The ECB and the Fed were slow to recognize the inflation threat that emerged just over a year ago. They believed that rising prices were a temporary result of minor hitches in the supply chain as the economy recovered with unexpected speed from the brief but devastating pandemic-driven recession beginning in 2020.

However, the inflationary acceleration continued. The Fed raised its benchmark short-term rate in March and May, and was apparently set to raise it by half a percentage point at its June 14-15 meeting, but then the Labor Department reported that consumer prices had risen 8.6 % in May from a year earlier, the biggest jump since 1981. The Fed responded with a three-quarter percentage point rate hike, the biggest increase since 1994.

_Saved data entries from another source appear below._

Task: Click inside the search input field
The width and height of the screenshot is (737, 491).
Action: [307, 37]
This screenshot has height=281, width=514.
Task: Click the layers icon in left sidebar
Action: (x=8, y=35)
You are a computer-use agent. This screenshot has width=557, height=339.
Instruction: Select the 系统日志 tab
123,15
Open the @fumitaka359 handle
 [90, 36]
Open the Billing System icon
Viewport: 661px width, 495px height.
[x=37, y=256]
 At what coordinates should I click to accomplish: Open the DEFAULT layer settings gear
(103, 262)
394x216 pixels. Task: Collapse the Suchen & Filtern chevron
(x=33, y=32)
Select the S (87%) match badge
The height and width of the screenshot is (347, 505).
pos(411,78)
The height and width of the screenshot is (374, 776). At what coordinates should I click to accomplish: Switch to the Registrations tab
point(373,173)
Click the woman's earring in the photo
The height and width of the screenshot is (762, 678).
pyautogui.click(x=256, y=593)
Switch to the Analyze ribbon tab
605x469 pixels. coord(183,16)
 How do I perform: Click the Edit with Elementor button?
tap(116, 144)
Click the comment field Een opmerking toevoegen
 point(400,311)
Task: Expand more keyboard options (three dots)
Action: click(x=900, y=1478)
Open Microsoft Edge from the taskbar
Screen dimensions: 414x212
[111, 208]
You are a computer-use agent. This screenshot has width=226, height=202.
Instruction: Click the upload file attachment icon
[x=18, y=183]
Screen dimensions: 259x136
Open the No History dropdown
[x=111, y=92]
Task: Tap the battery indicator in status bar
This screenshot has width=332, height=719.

The ECB is trailing the Fed but has said it will raise rates in July for the first time in 11 years and again in September to attack inflation that has hit a record 8.1% in the 19 countries that use the euro. In a speech opening the forum on Tuesday, Lagarde said the bank will be gradual in its raises but will keep options open to “to turn off” inflation if it rises faster than expected.

Economists fear raising rates will plunge the economy into a recession, but Powell noted that the labor market is strong — unemployment, at 3.6%, is the lowest in half a century — and that most households and businesses they had good savings.

Total”, said“the US economy is in a good position to withstand further tightening of monetary policy”. Lagarde said the same thing was happening in Europe.